__Provided data__
== == ==
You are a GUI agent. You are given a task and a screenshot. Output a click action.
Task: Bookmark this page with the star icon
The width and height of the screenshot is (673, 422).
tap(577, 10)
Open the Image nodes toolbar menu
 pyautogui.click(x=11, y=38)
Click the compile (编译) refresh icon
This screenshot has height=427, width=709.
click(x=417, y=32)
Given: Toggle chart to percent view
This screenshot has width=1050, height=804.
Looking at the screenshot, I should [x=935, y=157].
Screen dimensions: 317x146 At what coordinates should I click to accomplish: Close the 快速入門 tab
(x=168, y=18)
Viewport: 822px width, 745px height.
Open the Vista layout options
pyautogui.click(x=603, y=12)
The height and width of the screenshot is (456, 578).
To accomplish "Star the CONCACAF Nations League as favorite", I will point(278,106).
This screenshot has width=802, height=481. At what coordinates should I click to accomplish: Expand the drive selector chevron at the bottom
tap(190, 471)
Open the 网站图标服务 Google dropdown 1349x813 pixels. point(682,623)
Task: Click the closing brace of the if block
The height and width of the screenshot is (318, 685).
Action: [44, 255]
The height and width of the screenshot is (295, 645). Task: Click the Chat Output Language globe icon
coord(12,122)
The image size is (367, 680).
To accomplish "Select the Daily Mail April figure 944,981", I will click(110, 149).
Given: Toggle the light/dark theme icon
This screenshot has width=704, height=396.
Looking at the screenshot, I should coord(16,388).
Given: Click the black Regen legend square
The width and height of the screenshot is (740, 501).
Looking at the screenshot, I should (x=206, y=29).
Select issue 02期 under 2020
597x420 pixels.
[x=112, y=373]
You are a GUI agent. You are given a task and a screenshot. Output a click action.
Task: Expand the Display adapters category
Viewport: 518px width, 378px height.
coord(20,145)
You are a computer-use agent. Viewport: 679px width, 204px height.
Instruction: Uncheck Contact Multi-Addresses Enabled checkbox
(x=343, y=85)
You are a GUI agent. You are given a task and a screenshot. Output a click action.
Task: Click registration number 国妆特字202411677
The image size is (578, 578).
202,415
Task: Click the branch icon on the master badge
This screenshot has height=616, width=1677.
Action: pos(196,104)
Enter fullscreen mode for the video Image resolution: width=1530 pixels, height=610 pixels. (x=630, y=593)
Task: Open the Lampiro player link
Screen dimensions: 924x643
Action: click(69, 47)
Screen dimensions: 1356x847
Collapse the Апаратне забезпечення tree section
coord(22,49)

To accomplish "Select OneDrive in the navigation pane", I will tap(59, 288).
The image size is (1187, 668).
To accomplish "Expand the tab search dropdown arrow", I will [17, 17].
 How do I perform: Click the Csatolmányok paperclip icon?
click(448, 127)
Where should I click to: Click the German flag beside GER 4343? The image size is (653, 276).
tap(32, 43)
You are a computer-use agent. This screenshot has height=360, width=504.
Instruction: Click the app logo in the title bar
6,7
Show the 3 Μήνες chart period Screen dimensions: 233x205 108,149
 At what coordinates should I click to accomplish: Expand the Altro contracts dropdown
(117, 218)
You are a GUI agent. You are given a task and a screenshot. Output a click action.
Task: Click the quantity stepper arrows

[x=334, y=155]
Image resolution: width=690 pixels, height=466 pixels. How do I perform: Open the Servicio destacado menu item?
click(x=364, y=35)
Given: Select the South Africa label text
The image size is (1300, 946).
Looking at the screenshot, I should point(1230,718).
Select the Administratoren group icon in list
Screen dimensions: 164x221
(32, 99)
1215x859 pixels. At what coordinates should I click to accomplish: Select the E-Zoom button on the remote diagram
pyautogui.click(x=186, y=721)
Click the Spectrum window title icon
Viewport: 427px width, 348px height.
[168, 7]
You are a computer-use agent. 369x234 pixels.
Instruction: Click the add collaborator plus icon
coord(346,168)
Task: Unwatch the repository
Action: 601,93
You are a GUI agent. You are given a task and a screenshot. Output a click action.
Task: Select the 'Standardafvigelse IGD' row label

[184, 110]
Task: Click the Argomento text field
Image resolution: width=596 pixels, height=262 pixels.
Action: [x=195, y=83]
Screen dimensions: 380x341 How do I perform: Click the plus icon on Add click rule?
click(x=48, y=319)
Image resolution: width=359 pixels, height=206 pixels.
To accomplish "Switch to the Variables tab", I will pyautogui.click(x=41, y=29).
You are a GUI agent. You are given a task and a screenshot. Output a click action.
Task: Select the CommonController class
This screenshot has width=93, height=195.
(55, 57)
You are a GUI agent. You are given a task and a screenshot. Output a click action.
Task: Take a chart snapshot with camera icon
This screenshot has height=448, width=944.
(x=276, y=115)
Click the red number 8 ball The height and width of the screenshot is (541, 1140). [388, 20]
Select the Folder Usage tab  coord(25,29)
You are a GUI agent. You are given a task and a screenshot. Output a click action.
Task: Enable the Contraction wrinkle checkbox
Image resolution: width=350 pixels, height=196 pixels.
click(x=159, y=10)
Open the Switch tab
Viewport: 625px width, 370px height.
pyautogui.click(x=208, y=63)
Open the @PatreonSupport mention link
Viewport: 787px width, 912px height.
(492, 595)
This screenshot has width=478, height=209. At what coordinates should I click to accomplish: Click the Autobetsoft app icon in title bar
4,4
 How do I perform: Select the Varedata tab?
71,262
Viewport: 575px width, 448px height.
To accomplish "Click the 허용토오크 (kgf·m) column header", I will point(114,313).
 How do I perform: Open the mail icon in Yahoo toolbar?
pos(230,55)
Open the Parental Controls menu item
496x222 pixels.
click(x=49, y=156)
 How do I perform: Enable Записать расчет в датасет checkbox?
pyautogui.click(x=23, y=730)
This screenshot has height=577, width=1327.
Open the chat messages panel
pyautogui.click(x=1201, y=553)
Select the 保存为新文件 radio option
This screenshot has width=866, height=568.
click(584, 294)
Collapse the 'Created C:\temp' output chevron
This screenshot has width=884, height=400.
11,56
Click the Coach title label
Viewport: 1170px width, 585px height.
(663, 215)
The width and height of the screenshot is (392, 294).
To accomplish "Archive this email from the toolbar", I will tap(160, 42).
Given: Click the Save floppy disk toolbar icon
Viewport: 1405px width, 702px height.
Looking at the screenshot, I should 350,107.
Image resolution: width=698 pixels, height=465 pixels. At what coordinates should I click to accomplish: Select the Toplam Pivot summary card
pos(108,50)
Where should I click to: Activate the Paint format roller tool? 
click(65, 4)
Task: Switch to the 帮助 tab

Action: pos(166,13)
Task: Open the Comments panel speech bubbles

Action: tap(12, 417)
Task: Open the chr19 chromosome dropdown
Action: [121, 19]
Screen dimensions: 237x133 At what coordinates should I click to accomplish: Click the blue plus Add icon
== == ==
Extract each line from the listing above, please, and repeat it exactly.

You are a GUI agent. You are given a task and a screenshot. Output a click action.
Task: Bookmark this page with the star icon
The width and height of the screenshot is (673, 422).
tap(577, 10)
Open the Image nodes toolbar menu
 pyautogui.click(x=11, y=38)
Click the compile (编译) refresh icon
This screenshot has height=427, width=709.
click(x=417, y=32)
Given: Toggle chart to percent view
This screenshot has width=1050, height=804.
Looking at the screenshot, I should [x=935, y=157].
Screen dimensions: 317x146 At what coordinates should I click to accomplish: Close the 快速入門 tab
(x=168, y=18)
Viewport: 822px width, 745px height.
Open the Vista layout options
pyautogui.click(x=603, y=12)
The height and width of the screenshot is (456, 578).
To accomplish "Star the CONCACAF Nations League as favorite", I will point(278,106).
This screenshot has width=802, height=481. At what coordinates should I click to accomplish: Expand the drive selector chevron at the bottom
tap(190, 471)
Open the 网站图标服务 Google dropdown 1349x813 pixels. point(682,623)
Task: Click the closing brace of the if block
The height and width of the screenshot is (318, 685).
Action: [44, 255]
The height and width of the screenshot is (295, 645). Task: Click the Chat Output Language globe icon
coord(12,122)
The image size is (367, 680).
To accomplish "Select the Daily Mail April figure 944,981", I will click(110, 149).
Given: Toggle the light/dark theme icon
This screenshot has width=704, height=396.
Looking at the screenshot, I should coord(16,388).
Given: Click the black Regen legend square
The width and height of the screenshot is (740, 501).
Looking at the screenshot, I should (x=206, y=29).
Select issue 02期 under 2020
597x420 pixels.
[x=112, y=373]
You are a GUI agent. You are given a task and a screenshot. Output a click action.
Task: Expand the Display adapters category
Viewport: 518px width, 378px height.
coord(20,145)
You are a computer-use agent. Viewport: 679px width, 204px height.
Instruction: Uncheck Contact Multi-Addresses Enabled checkbox
(x=343, y=85)
You are a GUI agent. You are given a task and a screenshot. Output a click action.
Task: Click registration number 国妆特字202411677
The image size is (578, 578).
202,415
Task: Click the branch icon on the master badge
This screenshot has height=616, width=1677.
Action: pos(196,104)
Enter fullscreen mode for the video Image resolution: width=1530 pixels, height=610 pixels. (x=630, y=593)
Task: Open the Lampiro player link
Screen dimensions: 924x643
Action: click(69, 47)
Screen dimensions: 1356x847
Collapse the Апаратне забезпечення tree section
coord(22,49)

To accomplish "Select OneDrive in the navigation pane", I will tap(59, 288).
The image size is (1187, 668).
To accomplish "Expand the tab search dropdown arrow", I will [17, 17].
 How do I perform: Click the Csatolmányok paperclip icon?
click(448, 127)
Where should I click to: Click the German flag beside GER 4343? The image size is (653, 276).
tap(32, 43)
You are a computer-use agent. This screenshot has height=360, width=504.
Instruction: Click the app logo in the title bar
6,7
Show the 3 Μήνες chart period Screen dimensions: 233x205 108,149
 At what coordinates should I click to accomplish: Expand the Altro contracts dropdown
(117, 218)
You are a GUI agent. You are given a task and a screenshot. Output a click action.
Task: Click the quantity stepper arrows

[x=334, y=155]
Image resolution: width=690 pixels, height=466 pixels. How do I perform: Open the Servicio destacado menu item?
click(x=364, y=35)
Given: Select the South Africa label text
The image size is (1300, 946).
Looking at the screenshot, I should point(1230,718).
Select the Administratoren group icon in list
Screen dimensions: 164x221
(32, 99)
1215x859 pixels. At what coordinates should I click to accomplish: Select the E-Zoom button on the remote diagram
pyautogui.click(x=186, y=721)
Click the Spectrum window title icon
Viewport: 427px width, 348px height.
[168, 7]
You are a computer-use agent. 369x234 pixels.
Instruction: Click the add collaborator plus icon
coord(346,168)
Task: Unwatch the repository
Action: 601,93
You are a GUI agent. You are given a task and a screenshot. Output a click action.
Task: Select the 'Standardafvigelse IGD' row label

[184, 110]
Task: Click the Argomento text field
Image resolution: width=596 pixels, height=262 pixels.
Action: [x=195, y=83]
Screen dimensions: 380x341 How do I perform: Click the plus icon on Add click rule?
click(x=48, y=319)
Image resolution: width=359 pixels, height=206 pixels.
To accomplish "Switch to the Variables tab", I will pyautogui.click(x=41, y=29).
You are a GUI agent. You are given a task and a screenshot. Output a click action.
Task: Select the CommonController class
This screenshot has width=93, height=195.
(55, 57)
You are a GUI agent. You are given a task and a screenshot. Output a click action.
Task: Take a chart snapshot with camera icon
This screenshot has height=448, width=944.
(x=276, y=115)
Click the red number 8 ball The height and width of the screenshot is (541, 1140). [388, 20]
Select the Folder Usage tab  coord(25,29)
You are a GUI agent. You are given a task and a screenshot. Output a click action.
Task: Enable the Contraction wrinkle checkbox
Image resolution: width=350 pixels, height=196 pixels.
click(x=159, y=10)
Open the Switch tab
Viewport: 625px width, 370px height.
pyautogui.click(x=208, y=63)
Open the @PatreonSupport mention link
Viewport: 787px width, 912px height.
(492, 595)
This screenshot has width=478, height=209. At what coordinates should I click to accomplish: Click the Autobetsoft app icon in title bar
4,4
 How do I perform: Select the Varedata tab?
71,262
Viewport: 575px width, 448px height.
To accomplish "Click the 허용토오크 (kgf·m) column header", I will point(114,313).
 How do I perform: Open the mail icon in Yahoo toolbar?
pos(230,55)
Open the Parental Controls menu item
496x222 pixels.
click(x=49, y=156)
 How do I perform: Enable Записать расчет в датасет checkbox?
pyautogui.click(x=23, y=730)
This screenshot has height=577, width=1327.
Open the chat messages panel
pyautogui.click(x=1201, y=553)
Select the 保存为新文件 radio option
This screenshot has width=866, height=568.
click(584, 294)
Collapse the 'Created C:\temp' output chevron
This screenshot has width=884, height=400.
11,56
Click the Coach title label
Viewport: 1170px width, 585px height.
(663, 215)
The width and height of the screenshot is (392, 294).
To accomplish "Archive this email from the toolbar", I will tap(160, 42).
Given: Click the Save floppy disk toolbar icon
Viewport: 1405px width, 702px height.
Looking at the screenshot, I should 350,107.
Image resolution: width=698 pixels, height=465 pixels. At what coordinates should I click to accomplish: Select the Toplam Pivot summary card
pos(108,50)
Where should I click to: Activate the Paint format roller tool? 
click(65, 4)
Task: Switch to the 帮助 tab

Action: pos(166,13)
Task: Open the Comments panel speech bubbles

Action: tap(12, 417)
Task: Open the chr19 chromosome dropdown
Action: [121, 19]
Screen dimensions: 237x133 At what coordinates should I click to accomplish: Click the blue plus Add icon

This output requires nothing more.